Malaw Sow refuse de remettre ses parrains à Niass

Le président du Conseil départemental est tenace en adversité. Momath Sow dit Malaw, qui ne veut même pas voir Moustapha Niass en peinture dans son fief, n’a pas accepté de lui remettre ses parrains, lui le délégué régional. Alors qu’il a collecté dans le département de Nioro 8160 parrains en faveur de Macky Sall. Il défie tous les autres responsables de la localité de montrer de vrais parrains vérifiables sur place. C’est donc à Aymérou Gningue, président du groupe Benno à l’Assemblée, qu’il a remis ses fiches. Malaw Sow dénonce le traitement dédaigneux qu’il subit de la part des autres responsables, soi-disant cadres, mais qui ne descendent pas à la base.

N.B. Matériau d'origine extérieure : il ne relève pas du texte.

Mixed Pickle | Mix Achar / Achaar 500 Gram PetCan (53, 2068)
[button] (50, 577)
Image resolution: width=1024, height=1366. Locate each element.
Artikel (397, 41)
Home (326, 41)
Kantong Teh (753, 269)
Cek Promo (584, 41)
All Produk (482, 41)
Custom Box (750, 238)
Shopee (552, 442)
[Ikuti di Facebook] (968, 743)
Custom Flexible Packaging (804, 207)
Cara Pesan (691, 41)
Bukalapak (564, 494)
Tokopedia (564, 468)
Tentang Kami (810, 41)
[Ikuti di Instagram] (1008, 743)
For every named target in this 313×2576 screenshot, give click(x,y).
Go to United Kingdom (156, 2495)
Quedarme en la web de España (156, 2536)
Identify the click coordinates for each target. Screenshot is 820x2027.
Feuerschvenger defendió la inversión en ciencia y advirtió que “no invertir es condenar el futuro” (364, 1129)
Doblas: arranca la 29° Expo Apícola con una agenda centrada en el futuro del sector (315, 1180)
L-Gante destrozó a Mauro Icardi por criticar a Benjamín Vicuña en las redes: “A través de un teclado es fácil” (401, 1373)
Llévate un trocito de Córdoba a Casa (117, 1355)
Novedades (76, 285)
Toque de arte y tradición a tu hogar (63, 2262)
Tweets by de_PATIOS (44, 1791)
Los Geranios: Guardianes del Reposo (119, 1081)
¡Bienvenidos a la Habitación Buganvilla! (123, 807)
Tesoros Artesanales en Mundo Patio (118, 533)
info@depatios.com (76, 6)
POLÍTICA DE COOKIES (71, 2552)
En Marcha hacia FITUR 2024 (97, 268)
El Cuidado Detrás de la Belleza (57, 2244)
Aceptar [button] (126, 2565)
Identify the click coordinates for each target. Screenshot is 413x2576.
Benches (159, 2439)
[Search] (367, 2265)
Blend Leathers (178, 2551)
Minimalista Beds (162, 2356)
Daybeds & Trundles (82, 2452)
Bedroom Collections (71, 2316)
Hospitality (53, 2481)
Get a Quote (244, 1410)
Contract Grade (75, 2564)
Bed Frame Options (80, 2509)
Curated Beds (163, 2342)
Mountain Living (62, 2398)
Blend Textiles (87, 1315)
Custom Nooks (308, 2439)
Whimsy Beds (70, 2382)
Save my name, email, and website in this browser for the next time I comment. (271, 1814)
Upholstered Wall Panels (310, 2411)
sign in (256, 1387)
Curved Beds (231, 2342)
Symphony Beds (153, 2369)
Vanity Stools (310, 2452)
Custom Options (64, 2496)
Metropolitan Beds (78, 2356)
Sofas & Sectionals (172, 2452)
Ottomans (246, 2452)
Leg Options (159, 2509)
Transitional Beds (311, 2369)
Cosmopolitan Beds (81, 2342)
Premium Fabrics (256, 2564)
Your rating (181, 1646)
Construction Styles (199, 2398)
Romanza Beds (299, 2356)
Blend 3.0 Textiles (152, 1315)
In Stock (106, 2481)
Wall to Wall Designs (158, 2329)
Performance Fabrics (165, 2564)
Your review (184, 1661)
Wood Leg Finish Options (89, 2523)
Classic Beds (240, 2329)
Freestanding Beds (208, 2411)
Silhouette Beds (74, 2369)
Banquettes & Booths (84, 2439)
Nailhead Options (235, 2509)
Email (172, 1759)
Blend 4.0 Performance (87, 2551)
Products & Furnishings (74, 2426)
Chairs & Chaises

Karim Wade à Dakar avant noël

Le candidat du Pds a reçu sa carte d’identité au Koweït où il s’était inscrit. D’après Dakarpost, il a annoncé à ses proches qu’il viendra déposer sa candidature lui-même. En clair, d’après le siteweb en question, Wade fils sera là avant la fête de la nativité en compagnie de ses filles et de sa nouvelle épouse espagnole. Le dépôt des dossiers de candidature à l’élection présidentielle du 24 février au Sénégal se fait au greffe du Conseil constitutionnel tous les jours ouvrables à compter du mardi 11 décembre jusqu’au 26 du même mois.

Youssou Ndour chez Sidy Lamine Niass

La maison de feu Sidy Lamine Niass ne désemplit pas depuis le rappel à Dieu du Pdg de Walfadjri. Hier, le patron du Gfm , Youssou Ndour en compagnie de sa nouvelle recrue Souleymane Niang, de Assane Guèye , Mara Dieng, Abdoul Aziz Mbaye, pour ne citer que ceux-là, s’est rendu à la maison mortuaire pour présenter ses condoléances. Chez Ahemed Khalifa Niass, il a été accueilli par le frère aîné du défunt alors qu’au domicile de Sidy Lamine Niass, c’est son fils Cheikh  ass qui a reçu la délégation.

Affaire des faux billets:Ngaaka Blindé et son co-accusé face au juge, ce jeudi

https://www.pressafrik.com/ Le rappeur Baba Ndiaye alias « Ngaaka Blindé », et son co-accusé Khadim Thiam seront ce jeudi devant le tribunal correctionnel de Dakar. Ils seront jugés pour les délits de contrefaçon de billets de banques.
Arrêté en décembre dernier, « Ngaaka Blindé » a été interpelé avec des faux billets de banques d’un montant de 5 millions de F Cfa. Devant le juge d’instruction, le rappeur a juré par tous les saints que l’argent devait juste servir pour un clip.
Le 18 septembre dernier, la Chambre criminelle qui avait hérité le dossier, s’est déclarée incompétente. Et, c’est ce qui fait que l’affaire a finalement atterri devant le juge correctionnel.